Collection of 15 mL of peripheral blood was performed for serum measurements of hematimetric and hemolytic indices such as Hb, hematocrit (HcT), reticulocytes, leukocytes, platelets, lactate dehydrogenase (LDH), and indirect bilirubin (IB) and lipid prolife, such as total cholesterol (TC), HDL cholesterol (HDL-c: high-density lipoprotein), TGs, and low-density lipoprotein-cholesterol (LDL-c: low-density lipoprotein).
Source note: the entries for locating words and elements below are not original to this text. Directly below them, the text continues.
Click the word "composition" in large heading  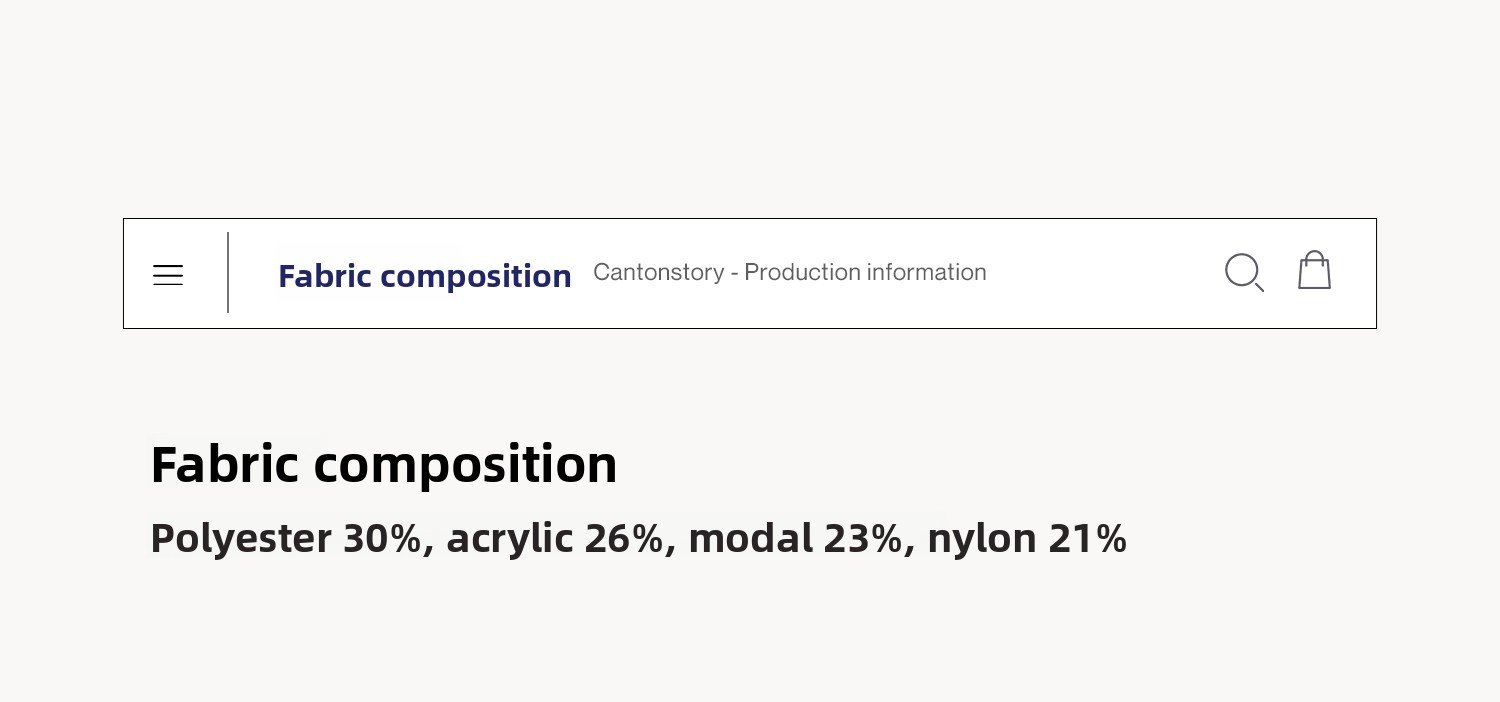click(465, 465)
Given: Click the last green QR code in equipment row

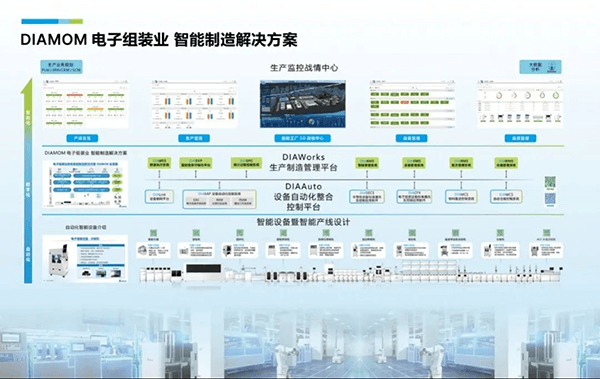Looking at the screenshot, I should [x=546, y=232].
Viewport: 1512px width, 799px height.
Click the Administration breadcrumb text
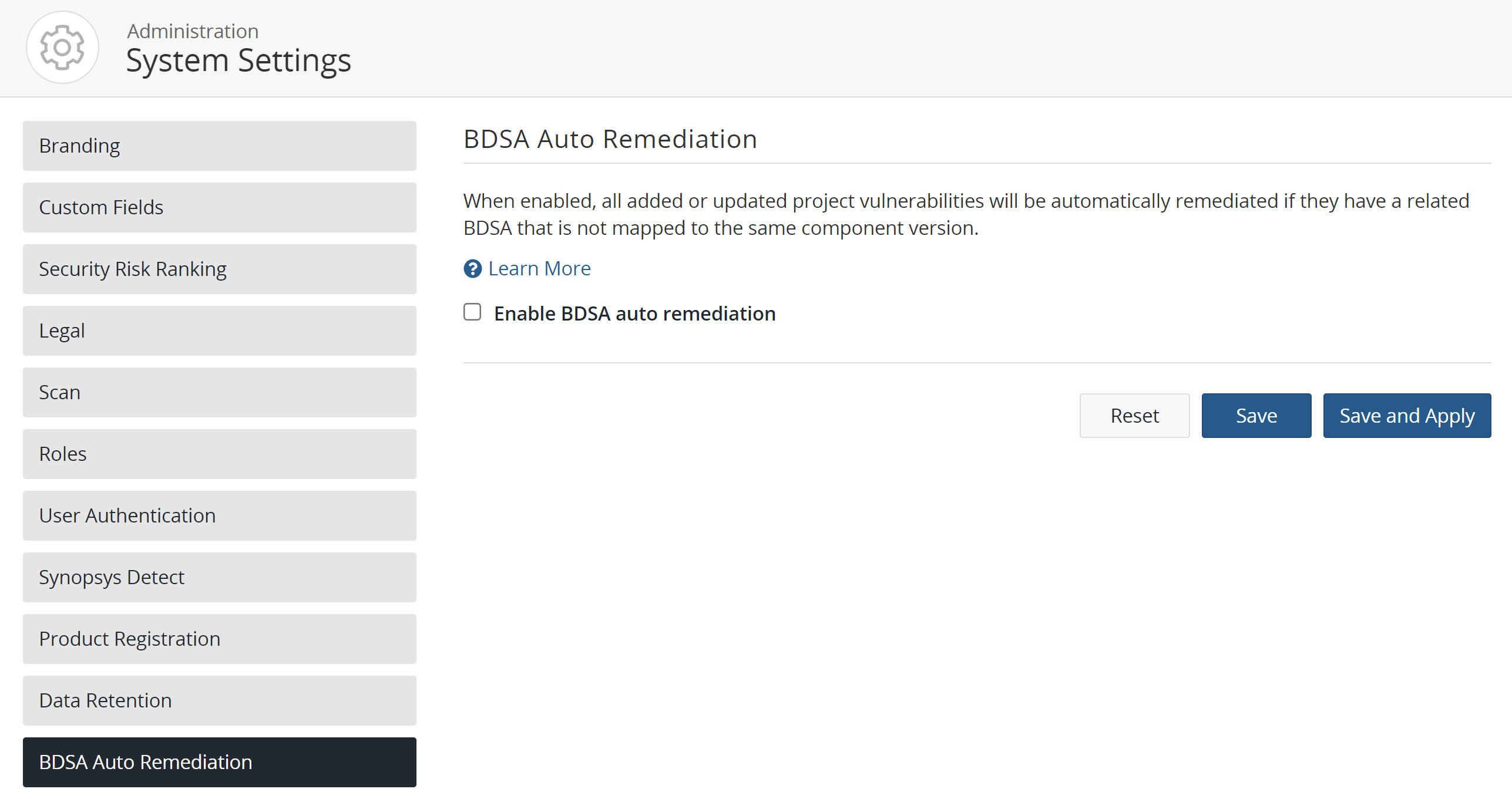point(193,31)
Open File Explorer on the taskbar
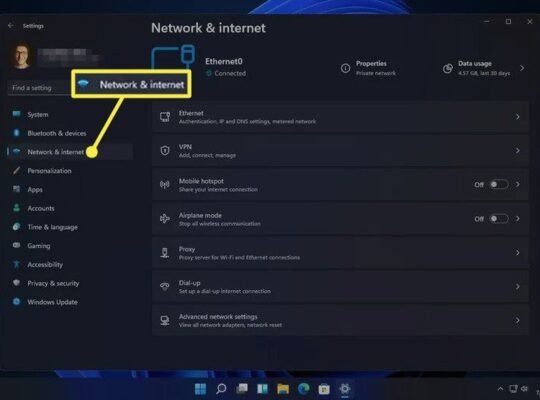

LDL-c was calculated using the Friedwald formula, according to the calculation LDL-c = CT – (HDL-c + TG/5), if TG < 400 mg/dL. Lipidic levels were measured according to the V Brazilian Guideline on Dyslipidemia and Prevention of Atherosclerosis.¹² As for TG levels over HDL-c levels, a value >3.8 was considered high risk.¹³

We used standard automated methods for the clinical analysis of hematological and biochemical tests, with tests performed at the Clinical Analysis Laboratory of the Federal University of Sergipe's Hospital.

Statistical Analysis

The collected data were charted in an Excel spreadsheet and the statistical analysis was performed using the R program, version 4.0.4. Descriptive analysis was used to characterize the distribution of the studied groups. Categorical variables were described through their absolute and relative frequencies.
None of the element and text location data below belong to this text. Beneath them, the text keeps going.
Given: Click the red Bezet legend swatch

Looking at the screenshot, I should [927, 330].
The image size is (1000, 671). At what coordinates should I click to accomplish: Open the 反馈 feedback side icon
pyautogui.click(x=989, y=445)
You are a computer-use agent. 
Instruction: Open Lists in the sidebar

The central limit theory was used as a parameter for characterizing the sample. Student's t-test was used for comparison between groups. Continuous variables were described through their mean and standard deviation. To assess the correlation between continuous variables, Spearman's correlation was used. To verify the correlation between categorical variables, the chi-square test was used. In all analyses, a significance level of 5% (p < .05) was adopted.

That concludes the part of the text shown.